Shortly after arrival in the thymus, the genes for both
of those molecules are switched on and these T-cells
become CD4 positive (CD4+), CD8 positive (CD8+); in
other words in the jargon, ‘double positive T-cells’.
These are now ready to
undergo thymic education.
And the first step in thymic education which takes place in the
cortex is interactions of the T-cells
with thymic epithelial cells.
And the purpose of this interaction is to
ensure that the T-cell receptor that has
been generated by random recombination is
able to recognize our own MHC variants.
It’s no good if the T-cell receptor can’t recognize MHC
because we’re talking about alpha beta (αβ) T-cells here.
They need to recognize
peptide presented by MHC.
They need to recognize peptide presented by our own
variants of the MHC, not somebody else’s variant.
So the first stage in thymic education
is called positive selection.
And T-cells are selected positively if they are able to
recognize peptides presented by our own MHC molecules.
If they fail to do so, they
die by apoptotic cell death.
So, positive selection rescues from
apoptosis, cells that recognize ‘self’ MHC.

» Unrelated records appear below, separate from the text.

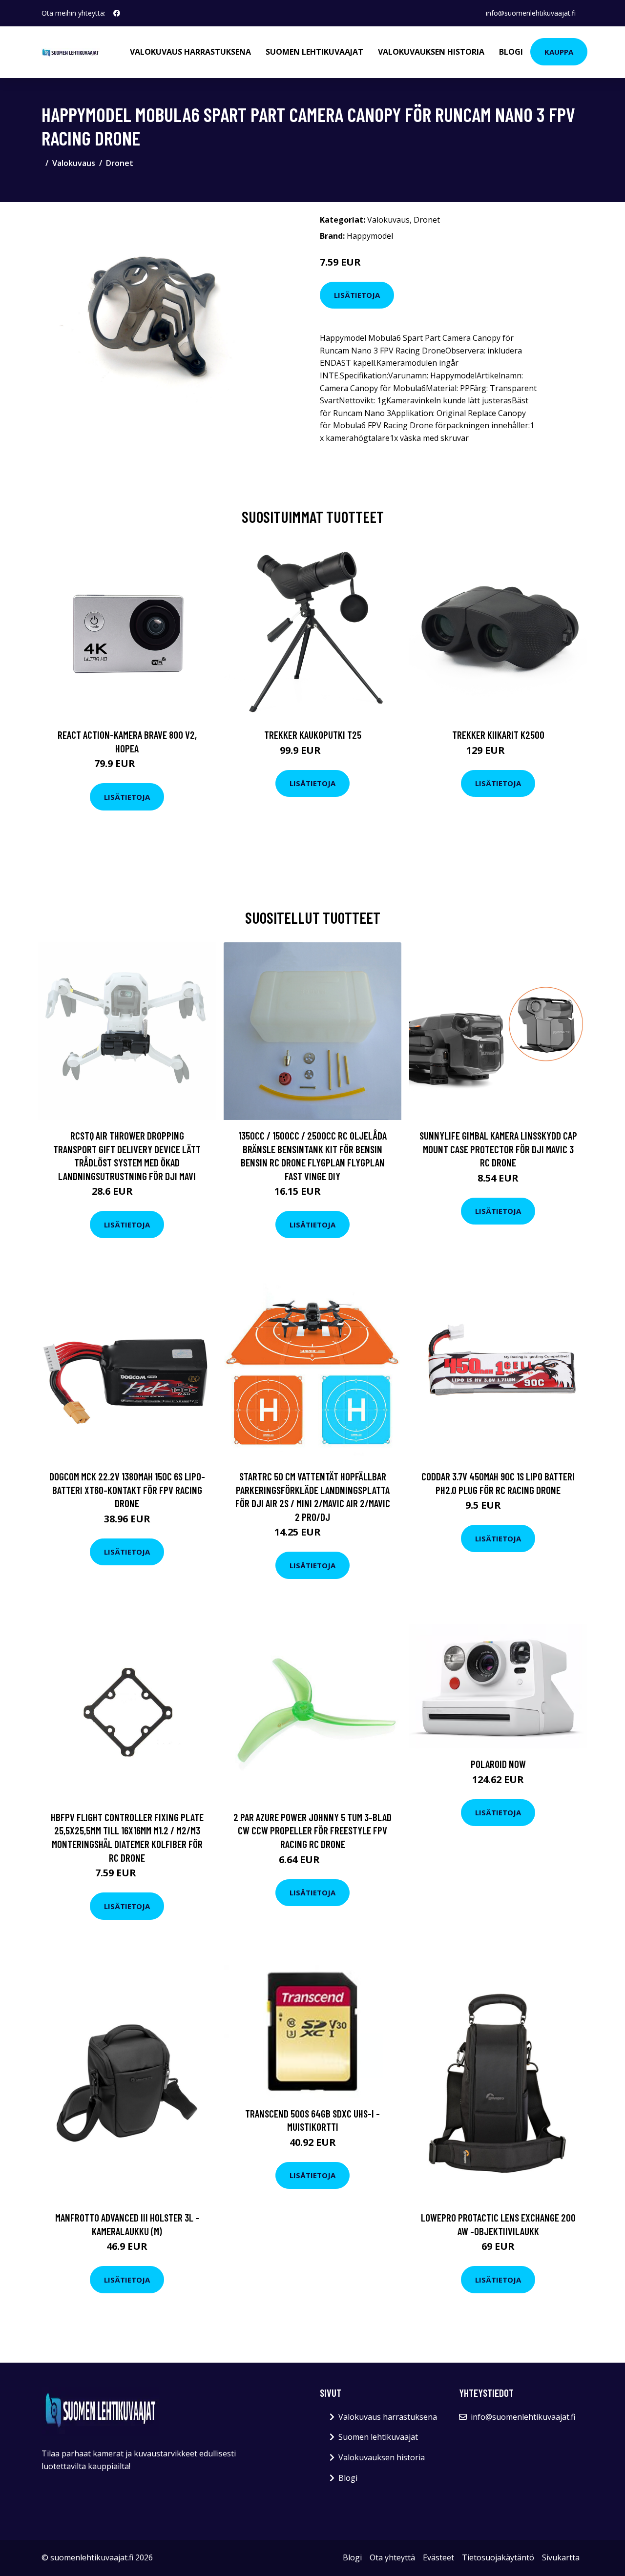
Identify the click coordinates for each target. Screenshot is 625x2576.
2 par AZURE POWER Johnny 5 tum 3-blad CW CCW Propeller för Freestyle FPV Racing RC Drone (312, 1830)
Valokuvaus (73, 163)
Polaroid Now (498, 1764)
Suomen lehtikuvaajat (314, 51)
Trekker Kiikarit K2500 (498, 734)
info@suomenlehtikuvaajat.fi (531, 13)
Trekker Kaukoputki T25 (312, 734)
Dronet (119, 163)
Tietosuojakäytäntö (498, 2557)
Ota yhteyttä (392, 2557)
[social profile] (116, 13)
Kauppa (558, 52)
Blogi (511, 51)
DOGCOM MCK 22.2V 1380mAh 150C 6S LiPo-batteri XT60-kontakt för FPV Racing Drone (127, 1489)
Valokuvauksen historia (431, 51)
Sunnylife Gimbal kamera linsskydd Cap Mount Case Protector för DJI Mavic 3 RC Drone (498, 1148)
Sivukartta (561, 2557)
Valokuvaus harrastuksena (190, 51)
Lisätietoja (357, 295)
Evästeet (438, 2557)
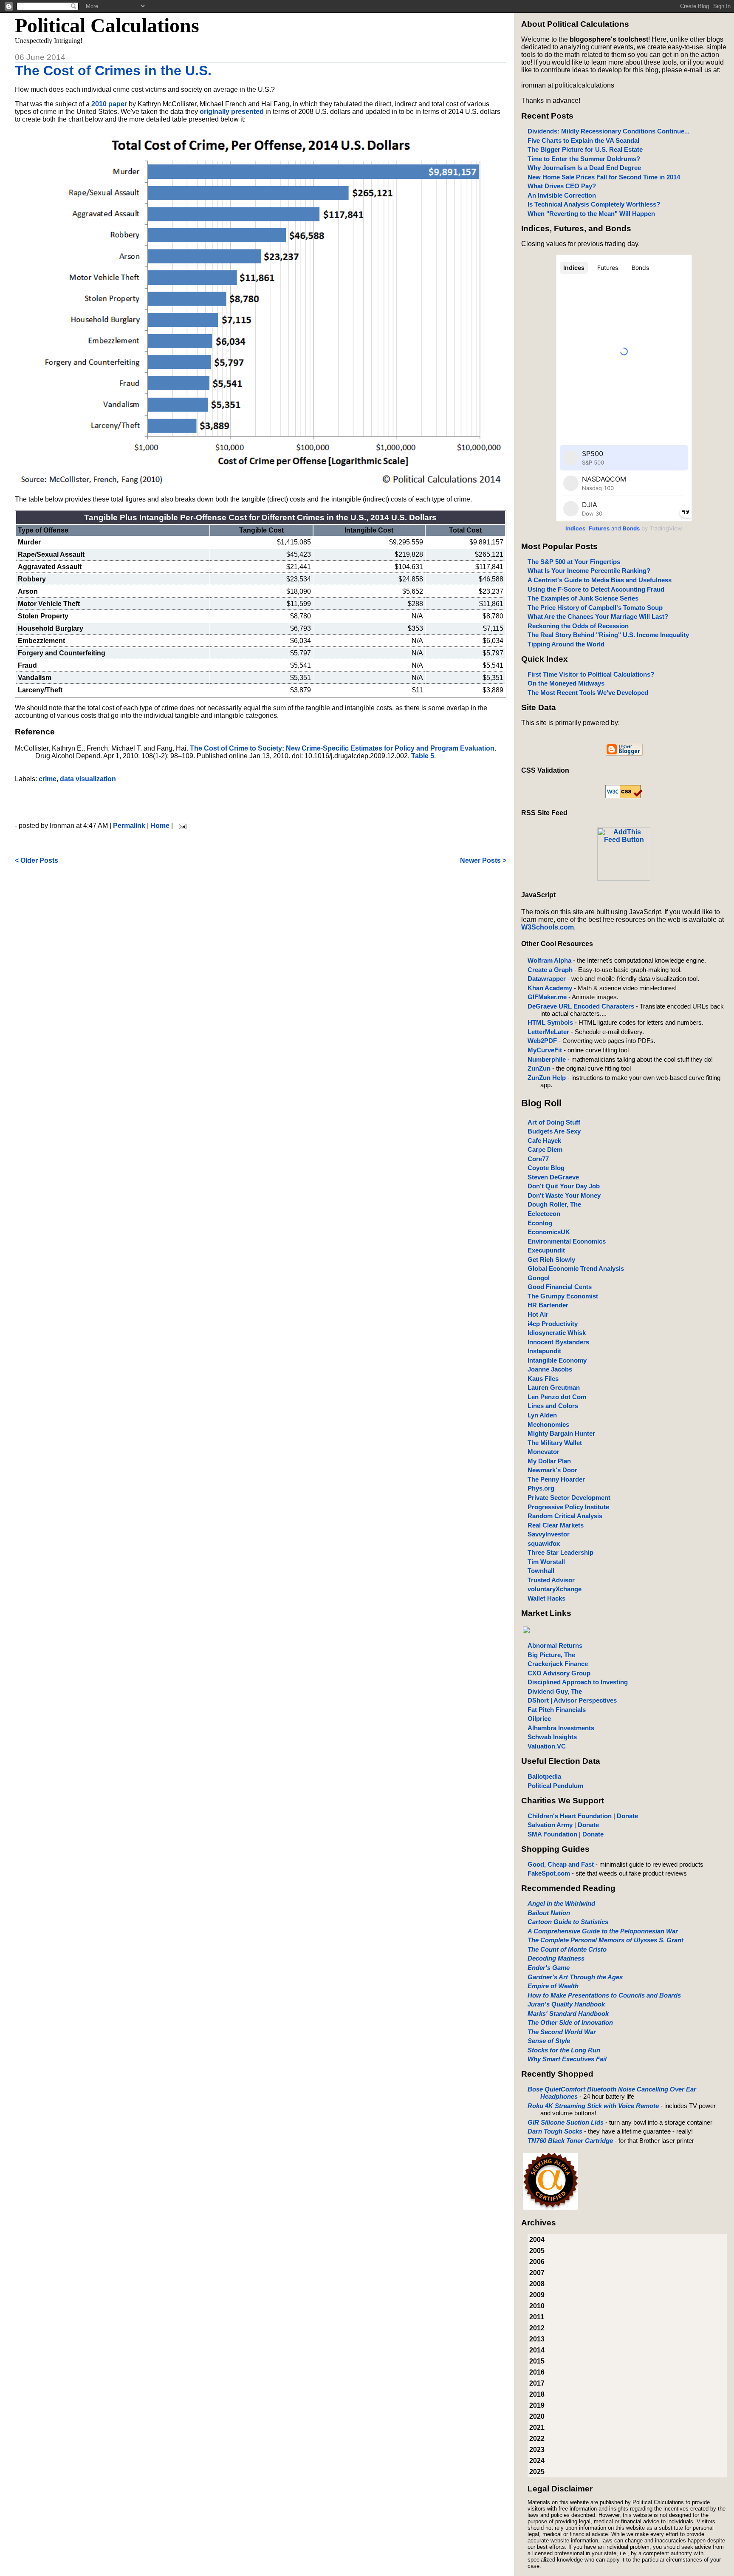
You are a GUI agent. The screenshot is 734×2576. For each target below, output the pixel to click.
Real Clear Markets (556, 1525)
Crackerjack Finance (558, 1663)
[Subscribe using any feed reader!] (624, 878)
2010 (537, 2306)
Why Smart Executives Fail (567, 2059)
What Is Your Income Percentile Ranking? (589, 570)
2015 (537, 2361)
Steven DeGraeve (553, 1177)
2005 (537, 2250)
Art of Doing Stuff (554, 1122)
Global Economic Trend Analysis (576, 1268)
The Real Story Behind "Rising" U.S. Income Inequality (608, 634)
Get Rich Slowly (551, 1259)
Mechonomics (548, 1424)
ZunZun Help (547, 1077)
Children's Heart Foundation (570, 1815)
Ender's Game (549, 1967)
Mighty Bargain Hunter (561, 1433)
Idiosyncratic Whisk (557, 1332)
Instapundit (544, 1351)
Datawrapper (547, 978)
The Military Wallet (555, 1442)
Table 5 (422, 755)
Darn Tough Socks (555, 2131)
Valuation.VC (547, 1746)
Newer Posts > (483, 860)
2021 (537, 2427)
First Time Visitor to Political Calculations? (591, 674)
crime (47, 778)
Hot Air (538, 1314)
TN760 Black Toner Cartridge (570, 2140)
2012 (537, 2328)
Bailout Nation (549, 1912)
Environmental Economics (567, 1241)
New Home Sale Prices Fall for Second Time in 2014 (604, 177)
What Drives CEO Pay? (562, 186)
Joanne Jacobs (550, 1369)
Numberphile (547, 1059)
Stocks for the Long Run (564, 2050)
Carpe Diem (545, 1149)
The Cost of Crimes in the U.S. (113, 70)
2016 (537, 2372)
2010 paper (109, 104)
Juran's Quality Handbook (566, 2004)
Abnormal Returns (555, 1645)
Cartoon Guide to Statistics (568, 1921)
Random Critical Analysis (565, 1515)
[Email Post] (181, 825)
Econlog (540, 1223)
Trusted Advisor (551, 1580)
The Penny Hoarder (556, 1479)
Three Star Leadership (560, 1552)
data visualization (88, 778)
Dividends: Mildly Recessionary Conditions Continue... (608, 131)
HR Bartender (548, 1305)
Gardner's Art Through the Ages (575, 1977)
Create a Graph (550, 969)
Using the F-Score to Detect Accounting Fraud (596, 589)
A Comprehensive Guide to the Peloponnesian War (603, 1931)
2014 (537, 2350)
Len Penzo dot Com (557, 1396)
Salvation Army (550, 1824)
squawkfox (544, 1543)
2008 (537, 2283)
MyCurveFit (545, 1050)
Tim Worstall (546, 1561)
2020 (537, 2416)
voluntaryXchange (555, 1589)
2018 (537, 2394)
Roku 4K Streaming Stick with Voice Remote (593, 2105)
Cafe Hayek (544, 1140)
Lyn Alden (542, 1415)
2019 (537, 2405)
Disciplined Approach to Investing (578, 1682)
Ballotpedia (544, 1776)
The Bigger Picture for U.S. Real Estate (585, 149)
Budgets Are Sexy (554, 1131)
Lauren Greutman (554, 1387)
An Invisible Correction (562, 195)
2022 (537, 2438)
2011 (536, 2317)
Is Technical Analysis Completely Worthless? (594, 204)
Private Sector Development (569, 1497)
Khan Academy (550, 988)
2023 (537, 2449)
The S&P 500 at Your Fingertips (574, 561)
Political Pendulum (555, 1785)
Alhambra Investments (561, 1728)
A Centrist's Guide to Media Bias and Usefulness (600, 580)
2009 (537, 2294)
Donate (627, 1815)
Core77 (538, 1158)
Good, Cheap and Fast (561, 1864)
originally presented (232, 111)
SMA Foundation (552, 1834)
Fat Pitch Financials (557, 1709)
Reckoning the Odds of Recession (578, 625)
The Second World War (562, 2031)
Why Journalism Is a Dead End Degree (584, 167)
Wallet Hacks (546, 1598)
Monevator (543, 1451)
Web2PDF (542, 1040)
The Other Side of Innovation (570, 2022)
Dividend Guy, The (555, 1691)
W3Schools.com (547, 927)
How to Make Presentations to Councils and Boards (604, 1995)
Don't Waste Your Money (564, 1195)
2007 (537, 2272)
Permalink (129, 825)
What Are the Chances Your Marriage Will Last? (598, 616)
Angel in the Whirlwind (561, 1903)
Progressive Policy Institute (568, 1506)
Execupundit (546, 1250)
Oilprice (539, 1718)
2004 (537, 2239)
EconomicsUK (549, 1232)
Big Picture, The (551, 1654)
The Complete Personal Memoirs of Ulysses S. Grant (605, 1940)
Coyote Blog (546, 1167)
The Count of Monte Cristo (567, 1949)
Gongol (539, 1277)
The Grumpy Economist (563, 1296)
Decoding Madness (556, 1958)
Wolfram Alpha (549, 960)
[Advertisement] (260, 802)
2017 (537, 2383)
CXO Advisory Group (559, 1673)
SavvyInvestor (549, 1534)
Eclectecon (544, 1213)
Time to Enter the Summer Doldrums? (584, 158)
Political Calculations (107, 25)
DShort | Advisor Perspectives (572, 1700)
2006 (537, 2261)
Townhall (541, 1570)
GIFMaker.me (547, 996)
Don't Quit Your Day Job (564, 1186)
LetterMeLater (548, 1031)
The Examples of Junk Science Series (583, 598)
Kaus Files (543, 1378)
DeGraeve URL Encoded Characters (581, 1006)
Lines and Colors (553, 1405)
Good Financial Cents (560, 1286)
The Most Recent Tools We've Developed (588, 692)
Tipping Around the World (566, 644)
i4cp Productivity (553, 1323)
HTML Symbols (550, 1022)
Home (159, 825)
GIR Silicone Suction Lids (566, 2122)
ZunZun (539, 1068)
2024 (537, 2460)
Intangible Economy (557, 1360)
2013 (537, 2339)
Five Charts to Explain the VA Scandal (583, 140)
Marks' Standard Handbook (568, 2013)
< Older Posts (36, 860)
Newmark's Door (552, 1470)
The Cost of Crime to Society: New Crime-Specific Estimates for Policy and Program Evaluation (342, 748)
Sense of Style (549, 2040)
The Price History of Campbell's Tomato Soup (595, 607)
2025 (537, 2471)
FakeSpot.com (549, 1873)
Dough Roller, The (554, 1204)
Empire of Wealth (553, 1985)
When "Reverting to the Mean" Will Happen (591, 213)
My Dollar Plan (549, 1461)
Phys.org (541, 1488)
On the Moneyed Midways (566, 683)
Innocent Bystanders (558, 1342)
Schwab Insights (552, 1736)
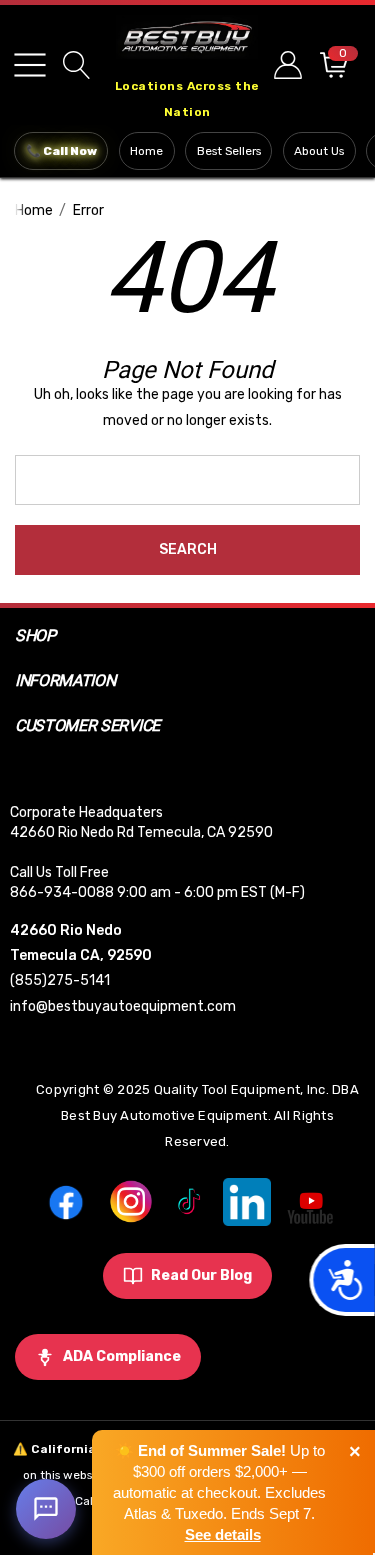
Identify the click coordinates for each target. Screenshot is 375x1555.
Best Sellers (229, 151)
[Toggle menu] (30, 65)
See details (223, 1534)
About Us (319, 151)
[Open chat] (46, 1509)
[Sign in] (286, 64)
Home (146, 151)
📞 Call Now (61, 151)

This is followed by negative selection,
where there is induction of apoptosis
if the T-cells recognize autoantigens,
in other words, self antigens.
And this process constitutes what we
refer to as central tolerance.
We say that immune cells, and we’re
referring here specifically to
lymphocytes; that the lymphocytes
become tolerant to self antigens.
They don’t react to self antigens.
And this negative selection in the
thymic medulla, where the T-cells
interact with dendritic cells and macrophages that are showing
self antigens to the T-cells, if
there is recognition of these self
antigens, apoptosis is induced and
those cells are got rid of.
Following these positive and
negative selection events, the cells
switch off expression of either the CD4 or the CD8 gene.
If the T-cell had produced a T-cell receptor capable
of interacting with MHC Class I, then CD4 is switched
off; whereas if the T-cell receptor is capable of
interacting with MHC Class II, then CD8 is switched off.
So these T-cells now become what we call ‘single
positive’ T-cells, in other words, either CD4+ or CD8+.
The T-cells then leave the thymus and
go to the secondary lymphoid tissues.
The diversity of the T-cell receptor is generated by
mechanisms that are essentially identical to those
that generate the B-cell receptor, in other words, there
are a set of T-cell receptor genes that recombine.
Here we can see the numbers of
gene segments that are involved.
For the T-cell receptor α chain,
there are 75 Variable gene segments
approximately, no Diversity segments,
and around about 60 Joining or
J gene segments; whereas for the β
chain, there are approximately 50
V gene segments, two Diversity gene
segments and 13 J gene segments.
Regarding the gamma (γ) and delta (δ)
T-cell receptor, there are around about 15
V segments, no Ds, five Js; and for the δ
chain, eight Vs, three Ds and three Js.